■ **Work to be completed**:
Nothing in the records may be left out or reworded; return them exactly.

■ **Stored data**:
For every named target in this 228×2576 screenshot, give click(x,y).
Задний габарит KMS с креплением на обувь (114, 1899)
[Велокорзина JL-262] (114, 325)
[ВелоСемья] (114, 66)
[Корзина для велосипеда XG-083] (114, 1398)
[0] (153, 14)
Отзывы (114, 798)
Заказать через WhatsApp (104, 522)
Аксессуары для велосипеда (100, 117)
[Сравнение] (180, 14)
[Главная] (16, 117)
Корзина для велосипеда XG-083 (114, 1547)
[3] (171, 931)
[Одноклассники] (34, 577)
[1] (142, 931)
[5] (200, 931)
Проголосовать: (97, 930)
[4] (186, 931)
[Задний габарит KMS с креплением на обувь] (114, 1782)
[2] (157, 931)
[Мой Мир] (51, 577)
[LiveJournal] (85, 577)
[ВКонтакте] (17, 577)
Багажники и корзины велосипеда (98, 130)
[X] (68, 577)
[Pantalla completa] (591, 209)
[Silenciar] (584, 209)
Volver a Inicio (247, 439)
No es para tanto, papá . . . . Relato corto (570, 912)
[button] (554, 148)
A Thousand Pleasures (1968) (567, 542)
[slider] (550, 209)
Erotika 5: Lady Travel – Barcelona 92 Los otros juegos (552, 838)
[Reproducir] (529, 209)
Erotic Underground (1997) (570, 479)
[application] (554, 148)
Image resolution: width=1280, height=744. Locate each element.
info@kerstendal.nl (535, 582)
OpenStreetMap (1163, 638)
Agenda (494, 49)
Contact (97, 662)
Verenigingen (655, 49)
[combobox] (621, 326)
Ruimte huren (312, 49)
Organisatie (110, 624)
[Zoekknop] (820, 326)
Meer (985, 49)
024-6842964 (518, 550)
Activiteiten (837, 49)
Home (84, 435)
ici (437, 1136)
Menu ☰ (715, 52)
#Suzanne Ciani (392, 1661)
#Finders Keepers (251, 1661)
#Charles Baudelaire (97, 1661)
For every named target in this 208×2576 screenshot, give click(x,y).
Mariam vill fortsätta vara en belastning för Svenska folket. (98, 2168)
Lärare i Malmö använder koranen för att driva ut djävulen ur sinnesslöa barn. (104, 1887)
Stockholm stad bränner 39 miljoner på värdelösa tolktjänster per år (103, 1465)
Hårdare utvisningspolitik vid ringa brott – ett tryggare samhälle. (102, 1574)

■ **Result of this task**:
For every named target in this 228×2576 screenshot, give click(x,y).
Задний габарит KMS с креплением на обувь (114, 1899)
[Велокорзина JL-262] (114, 325)
[ВелоСемья] (114, 66)
[Корзина для велосипеда XG-083] (114, 1398)
[0] (153, 14)
Отзывы (114, 798)
Заказать через WhatsApp (104, 522)
Аксессуары для велосипеда (100, 117)
[Сравнение] (180, 14)
[Главная] (16, 117)
Корзина для велосипеда XG-083 (114, 1547)
[3] (171, 931)
[Одноклассники] (34, 577)
[1] (142, 931)
[5] (200, 931)
Проголосовать: (97, 930)
[4] (186, 931)
[Задний габарит KMS с креплением на обувь] (114, 1782)
[2] (157, 931)
[Мой Мир] (51, 577)
[LiveJournal] (85, 577)
[ВКонтакте] (17, 577)
Багажники и корзины велосипеда (98, 130)
[X] (68, 577)
[Pantalla completa] (591, 209)
[Silenciar] (584, 209)
Volver a Inicio (247, 439)
No es para tanto, papá . . . . Relato corto (570, 912)
[button] (554, 148)
A Thousand Pleasures (1968) (567, 542)
[slider] (550, 209)
Erotika 5: Lady Travel – Barcelona 92 Los otros juegos (552, 838)
[Reproducir] (529, 209)
Erotic Underground (1997) (570, 479)
[application] (554, 148)
Image resolution: width=1280, height=744. Locate each element.
info@kerstendal.nl (535, 582)
OpenStreetMap (1163, 638)
Agenda (494, 49)
Contact (97, 662)
Verenigingen (655, 49)
[combobox] (621, 326)
Ruimte huren (312, 49)
Organisatie (110, 624)
[Zoekknop] (820, 326)
Meer (985, 49)
024-6842964 (518, 550)
Activiteiten (837, 49)
Home (84, 435)
ici (437, 1136)
Menu ☰ (715, 52)
#Suzanne Ciani (392, 1661)
#Finders Keepers (251, 1661)
#Charles Baudelaire (97, 1661)
For every named target in this 208×2576 screenshot, give click(x,y).
Mariam vill fortsätta vara en belastning för Svenska folket. (98, 2168)
Lärare i Malmö använder koranen för att driva ut djävulen ur sinnesslöa barn. (104, 1887)
Stockholm stad bränner 39 miljoner på värdelösa tolktjänster per år (103, 1465)
Hårdare utvisningspolitik vid ringa brott – ett tryggare samhälle. (102, 1574)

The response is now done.